▶ [PAGE EXCERPT]
*-*-*

HDSheep

Welcome to the HD Sheep Model (OVT73) data exploration tool.

Huntington's Disease (HD) is an autosomal dominantly inherited genetic disorder characterised by spontaneous movements, cognitive impairment, psychiatric disturbance and progressive neurodegeneration OMIM # 143100.

Thanks to our collaborating partners:



This project was initiated and supported through the generosity of the Freemasons Foundation and Freemasons of New Zealand.



Datasets Presented in this Project

The datasets presented in this application have been collected from a single cohort of 5-year-old OVT73 (n=6) and control (n=6) sheep. Harvest information for each of the 12 samples is provided in the table below. An overview of each dataset, including experimental design, is in preparation and will be accessible in the publication "A multi-omic transgenic sheep database for exploratory investigation of Huntington's disease pathogenesis".

Please look at the presented journal papers here and on the home page to read on the research that has previously been conducted on these datasets.

*-*-*

Collected data entries:
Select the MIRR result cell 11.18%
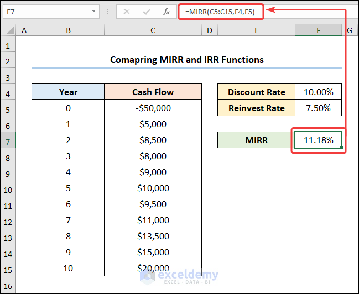This screenshot has width=359, height=294. [318, 140]
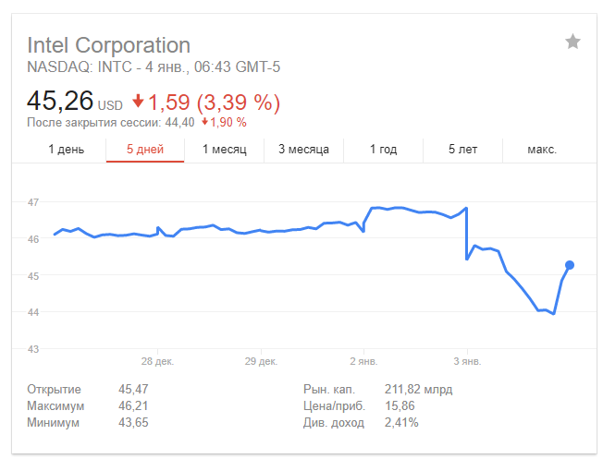Screen dimensions: 603x459
Task: Select the 1 день time range tab
Action: tap(66, 150)
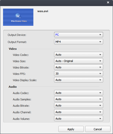
Task: Open the Audio Volume dropdown
Action: [79, 119]
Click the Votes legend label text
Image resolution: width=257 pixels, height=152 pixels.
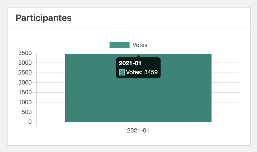tap(140, 45)
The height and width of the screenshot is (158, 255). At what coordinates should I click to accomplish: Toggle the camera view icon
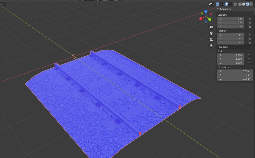point(211,39)
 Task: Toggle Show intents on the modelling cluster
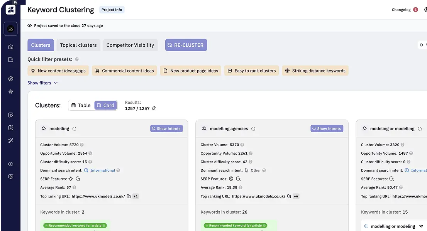click(x=166, y=128)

*-*-*

▶ [REQUIRED TASKS]
A. Please state the age and number of the sheep in the single cohort described on the HD sheep model page.
B. Pick up the HD sheep model page after its last sentence and keep writing it.

▶ [SET OF ANSWERS]
A. Twelve 5-year-old sheep: six OVT73 and six controls.

B.
Individual datasets can be downloaded using the drop-down box below:



Datasets can be downloaded using the drop-down box below:
Download Dataset








Student's T-test

This exploratory analysis allows individual variables to be investigated within each dataset, comparing data derived from the HD transgenic (OVT73) sheep to controls. The individual measurements for each animal are visualised using box-plots, with each animals' unique identifier number displayed. Student's t-test is then applied as a measure for comparison (transgenic versus control), producing a p-value to assess the level of significance. In addition, a second p-value for significance is generated, using a linear model to fit sex into the transgenic versus control comparison. A p-value < 0.05 is considered statistically significant at the nominal level.

Please note: Due to small sample sizes this p-value is exploratory and should only be used as an initial indicator of transgenic versus control differences. It is not adjusted for multiple testing. The next page (Bootstrap and Permutation Tests) can be used to generate a more reliable p-value.


The plots can be downloaded as a PDF by selecting the "Download" button at the bottom of the selection box.



Bootstrap and Permutation Tests

Bootstrap and permutation tests are useful statistical tools that can be performed when sample sizes in the discrete groups are small, thus overcoming the problem of small sample number. Each statistical test can be applied to individual variables of interest within each dataset.

The bootstrap test is used to identify the probability of observing the true group mean for a variable (the sum of the observed values, divided by the number of samples), given the expression values observed in the sheep. This is done for both the transgenic and control samples. The test relies on random sampling with replacement, and allows the estimation of the sampling distribution. By bootstrapping the expression values and taking the mean 1000 times, a spread of possible group means is presented as a histogram for transgenic (red) and control (blue) groups. The true group mean within each group is displayed on the graph as the solid vertical lines.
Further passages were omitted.